The name of the game is simple: you have to guess the randomly selected five-letter word in just three attempts. The challenge is that it can only be played once a day and a new word will be introduced every 24 hours. It’s definitely something to be proud of if you guess the word on the first attempt! 

Many people believe that word games can exercise the brain and help improve mental ability. So does that mean that playing Wordle makes you smarter? 

Aaron Seitz, memory and learning researcher, professor of Psychology at the University of California, Riverside, and founder of the university’s Brain Game Center, says no. He reiterates that individuals who play the popular game are just a “person who does well at Wordle versus another person who doesn’t do as well on Wordle.” 

If you’re playing Wordle to keep your brain from aging, sorry to break it to you. Jonathan King, cognitive psychologist and senior scientific advisor to the director of the Division of Behavioral and Social Research at the National Institute on Aging, confirms that research so far hasn’t found any evidence of widespread protection from most brain-training games.

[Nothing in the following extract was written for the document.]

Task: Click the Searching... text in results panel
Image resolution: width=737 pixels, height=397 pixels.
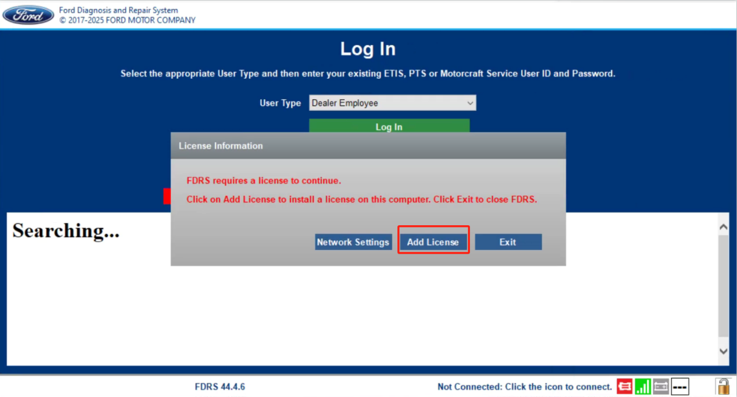Action: [66, 231]
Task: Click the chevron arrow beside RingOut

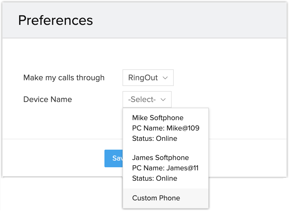Action: [165, 78]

However, don’t be discouraged in playing Wordle and other word and puzzle games! Think about it as a game that you enjoy playing during your free time or to destress. It is actually similar to the video games and sports you love to play. You do it simply because you find purpose and joy playing it, not to become smart or better than anyone else, right?

Wordle still has benefits for the brain, though. Penny Pexman, a professor of psychology at the University of Calgary, who has studied the brains of Scrabble players, says that the visual working memory area of the brain, which is lodged in the prefrontal cortex region above the forehead, is definitely involved when playing word games. 

It’s like a mental sketch pad where you hold the visual information in mind and you manipulate it, which is a particular skill some people have a lot of capacity for and other people less so,” Pexman explains.

So, Wordle helps the specific brain “muscles” of visual memory and attention, improving your ability to stay focused. But it is better not to play Wordle repeatedly. Try to pick other activities or games that give you new challenges. That way, you can exercise your brain in different fun ways.

For those who are not fond of Wordle and other word games, don’t worry! Research shows that many activities can boost the brain such as dancing, playing musical instruments, painting, photography, cooking, and learning a second language.